Write out, word for word, every line in the data below from the one containing "Image resolution: width=960" to the one containing "You are a computer-use agent. 1456x824", both of them included.

◆ Material for this exercise:
════════════════

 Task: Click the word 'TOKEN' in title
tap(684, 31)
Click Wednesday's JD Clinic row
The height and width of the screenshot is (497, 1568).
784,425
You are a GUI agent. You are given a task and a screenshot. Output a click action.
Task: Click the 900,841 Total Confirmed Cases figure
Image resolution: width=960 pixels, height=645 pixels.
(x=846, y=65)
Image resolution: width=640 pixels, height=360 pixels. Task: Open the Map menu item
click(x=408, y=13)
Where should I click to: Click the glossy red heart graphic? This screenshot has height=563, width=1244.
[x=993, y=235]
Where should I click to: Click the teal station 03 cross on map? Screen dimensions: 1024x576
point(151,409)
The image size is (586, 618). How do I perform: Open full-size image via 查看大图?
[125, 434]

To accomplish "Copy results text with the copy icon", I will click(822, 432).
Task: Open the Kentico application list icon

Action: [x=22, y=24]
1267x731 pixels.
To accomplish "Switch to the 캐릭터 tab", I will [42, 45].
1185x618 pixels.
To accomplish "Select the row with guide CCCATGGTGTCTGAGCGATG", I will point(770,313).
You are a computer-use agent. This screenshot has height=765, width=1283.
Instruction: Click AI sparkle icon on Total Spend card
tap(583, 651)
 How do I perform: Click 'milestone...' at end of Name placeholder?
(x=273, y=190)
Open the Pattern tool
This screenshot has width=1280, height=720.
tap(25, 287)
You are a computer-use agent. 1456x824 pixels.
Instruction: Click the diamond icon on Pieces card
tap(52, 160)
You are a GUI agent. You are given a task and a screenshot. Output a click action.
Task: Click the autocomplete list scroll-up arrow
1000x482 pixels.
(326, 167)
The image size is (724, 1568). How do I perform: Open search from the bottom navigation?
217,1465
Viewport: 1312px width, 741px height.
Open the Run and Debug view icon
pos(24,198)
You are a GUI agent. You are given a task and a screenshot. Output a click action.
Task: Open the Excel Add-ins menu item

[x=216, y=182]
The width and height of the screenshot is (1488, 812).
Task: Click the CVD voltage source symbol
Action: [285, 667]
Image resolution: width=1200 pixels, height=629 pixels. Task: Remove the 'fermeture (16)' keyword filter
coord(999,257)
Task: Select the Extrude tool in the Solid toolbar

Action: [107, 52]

════════════════

◆ Response area:
Image resolution: width=960 pixels, height=645 pixels.
(x=846, y=65)
Image resolution: width=640 pixels, height=360 pixels. Task: Open the Map menu item
click(x=408, y=13)
Where should I click to: Click the glossy red heart graphic? This screenshot has height=563, width=1244.
[x=993, y=235]
Where should I click to: Click the teal station 03 cross on map? Screen dimensions: 1024x576
point(151,409)
The image size is (586, 618). How do I perform: Open full-size image via 查看大图?
[125, 434]

To accomplish "Copy results text with the copy icon", I will click(822, 432).
Task: Open the Kentico application list icon

Action: [x=22, y=24]
1267x731 pixels.
To accomplish "Switch to the 캐릭터 tab", I will [42, 45].
1185x618 pixels.
To accomplish "Select the row with guide CCCATGGTGTCTGAGCGATG", I will point(770,313).
You are a computer-use agent. This screenshot has height=765, width=1283.
Instruction: Click AI sparkle icon on Total Spend card
tap(583, 651)
 How do I perform: Click 'milestone...' at end of Name placeholder?
(x=273, y=190)
Open the Pattern tool
This screenshot has width=1280, height=720.
tap(25, 287)
You are a computer-use agent. 1456x824 pixels.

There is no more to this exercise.